Julia y el zorro

Crítica de Gaspar Zimerman - Clarín

Si en algún momento en el cine y el teatro nacionales estuvieron de moda las familias disfuncionales, quizás estemos en presencia del comienzo de una tendencia derivada, más específica: ahora están en tela de juicio la maternidad y la paternidad.

En Yo niña, estrenada la semana pasada, Natural Arpajou mostraba a una pareja incapaz de criar a una nena; en Julia y el zorro, Inés María Barrionuevo presenta a una madre que no puede o no quiere hacerse cargo de su hija. En ambas, las nenas pagan el precio de adultos con dificultades para ejercer como padres.

Julia y Emma (buenos trabajos de Umbra Colombo y Victoria Castelo Arzubialde) se mudan a una casona semiabandonada y vandalizada: el estado de la vivienda es una metáfora del momento que atraviesan madre e hija. Están transitando el duelo por la muerte del padre de Emma; tienen que recoger los pedazos de sus vidas y tratar de rearmar el vínculo entre ellas para seguir adelante.

Con un tono sombrío, tanto narrativo como visual, Julia y el zorro gira en torno a la tirantez entre ellas dos. Es una película de climas: por momentos esa atmósfera está lograda, y en otros la morosidad se impone y el tedio opaca a la tensión dramática.

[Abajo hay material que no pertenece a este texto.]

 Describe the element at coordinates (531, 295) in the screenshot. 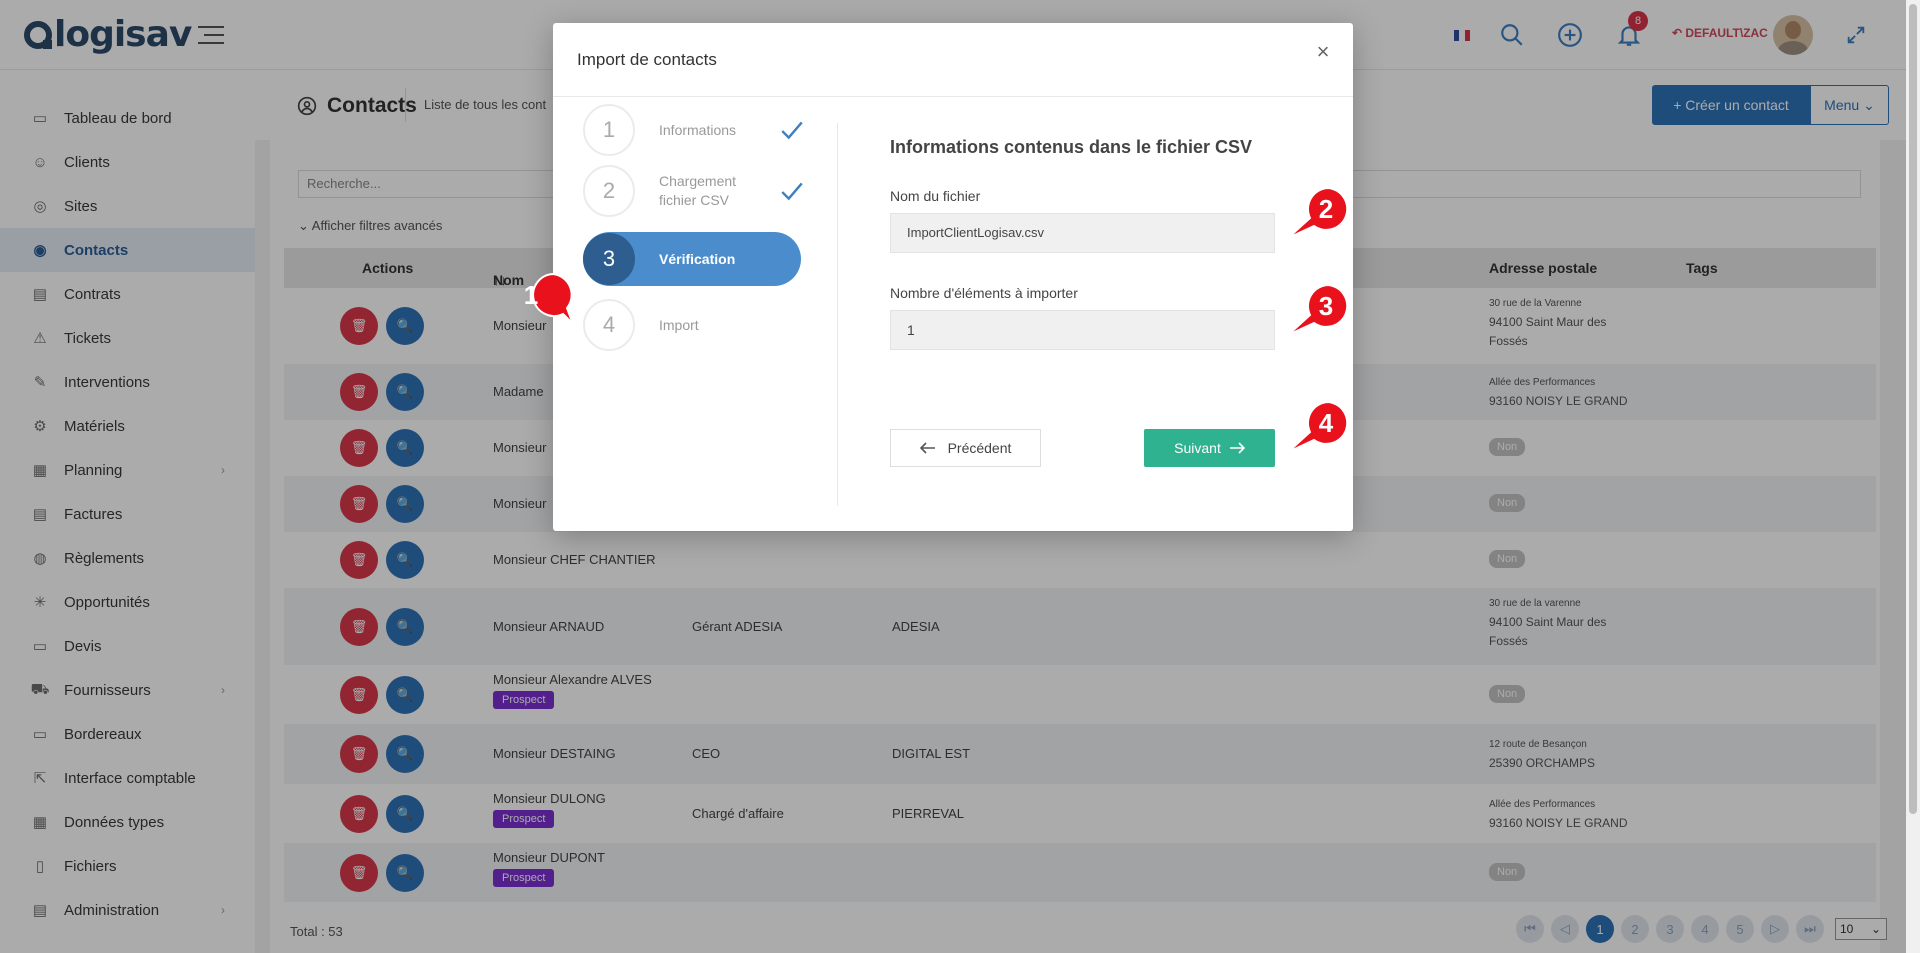

I see `callout-number: 1` at that location.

El foco está puesto en esa suerte de femme fatale de los años ‘50 que es Julia, y en su denodada lucha contra los demonios de su tristeza y su egocentrismo, que se alzan entre ella y sus deberes de madre. La maternidad se le aparece como una cárcel, una obligación despojada de todo placer. Y la que más lo padece es su hija.